🤖 AI Summary
This work addresses the limitations of traditional speed-of-light performance analysis, which relies on error-prone manual derivations and struggles to keep pace with rapid model iteration. The authors propose SOLAR, a novel framework that, for the first time, enables end-to-end automated generation and verification of speed-of-light performance bounds for deep learning models. SOLAR integrates large language models with a deterministic analytical pipeline: an LLM frontend generates Affine Loop IR, constructs einsum graphs, and performs analytical modeling, enabling operator-level coverage, cache-aware analysis, and inverse roofline hardware planning. Experiments on KernelBench, JAX/Flax models, and robotics workloads demonstrate that SOLAR achieves zero speed-of-light violations and effectively guides the identification of optimization opportunities and cross-platform performance exploration.
📝 Abstract
How fast could a deep-learning model run on target hardware, and how far is today's implementation from that limit? These questions are central to software, hardware, and algorithm optimizations. Speed-of-Light (SOL) analysis answers them by computing a workload's theoretical minimum execution time on a given architecture. Yet deriving SOL bounds remains manual, error-prone, and disconnected from rapid model development. To close this gap, we introduce SOLAR, a framework that automatically derives validated SOL bounds from PyTorch and JAX source code. SOLAR leverages both generative and deterministic components in its flow: an LLM frontend translates any source programs into an executable Affine Loop IR, validated by output comparison; a deterministic flow lifts the IR into an einsum graph; and an analytical backend computes unfused, fused, and cache-aware SOL bounds.
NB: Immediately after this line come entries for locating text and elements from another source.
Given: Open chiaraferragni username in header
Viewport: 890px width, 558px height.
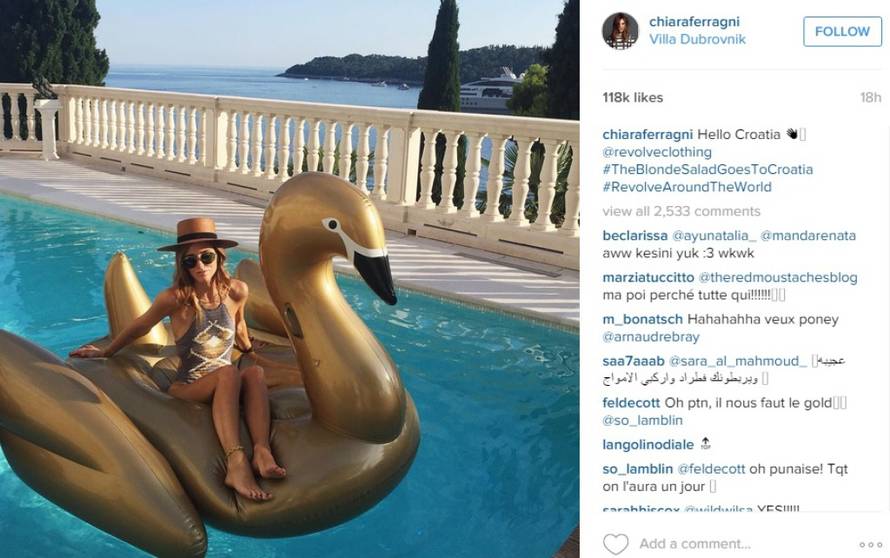Looking at the screenshot, I should [694, 22].
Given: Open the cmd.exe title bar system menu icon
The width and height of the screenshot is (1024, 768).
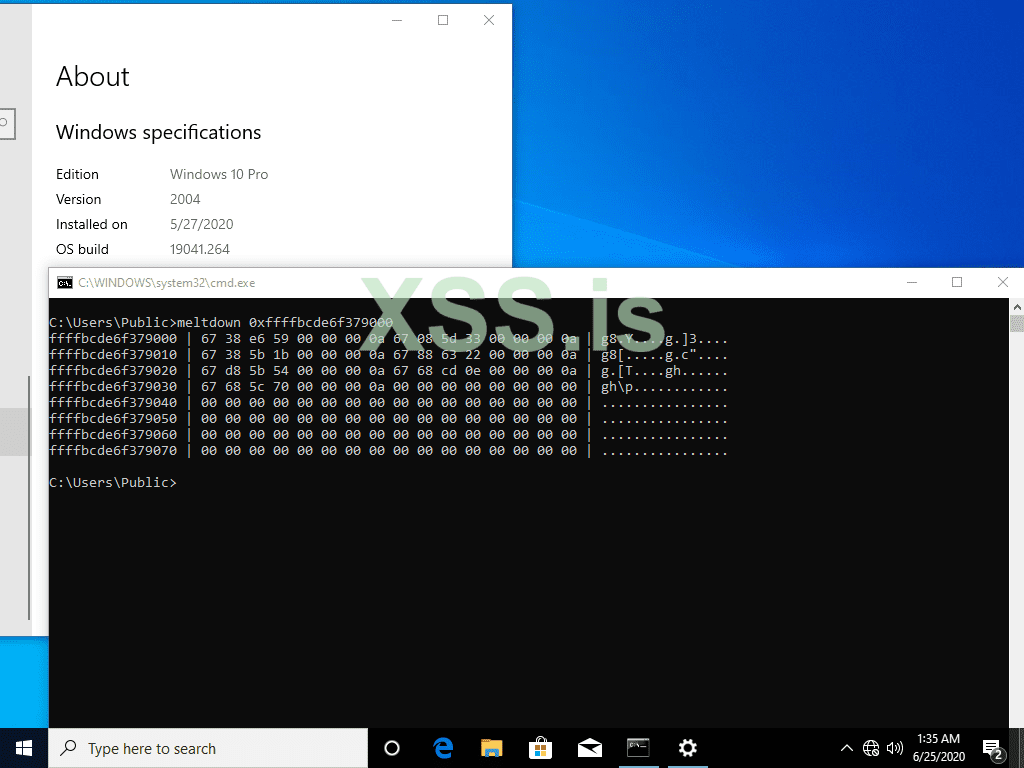Looking at the screenshot, I should point(64,283).
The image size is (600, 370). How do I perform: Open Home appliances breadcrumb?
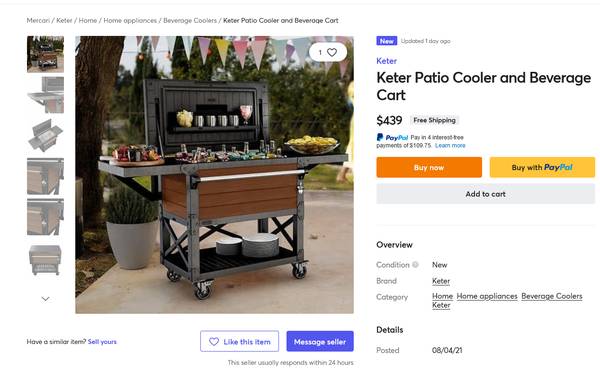[130, 20]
SOLAR provides comprehensive operator and language coverage, produces validated bounds with zero observed SOL violations, and offers multi-fidelity analysis that tightens bounds and surfaces optimization insights. We evaluate SOLAR across KernelBench, JAX/Flax models, and robotics workloads. These experiments demonstrate four use cases: headroom analysis at multiple fidelity levels, identifying optimization opportunities, cross-platform exploration, and inverse-roofline hardware provisioning.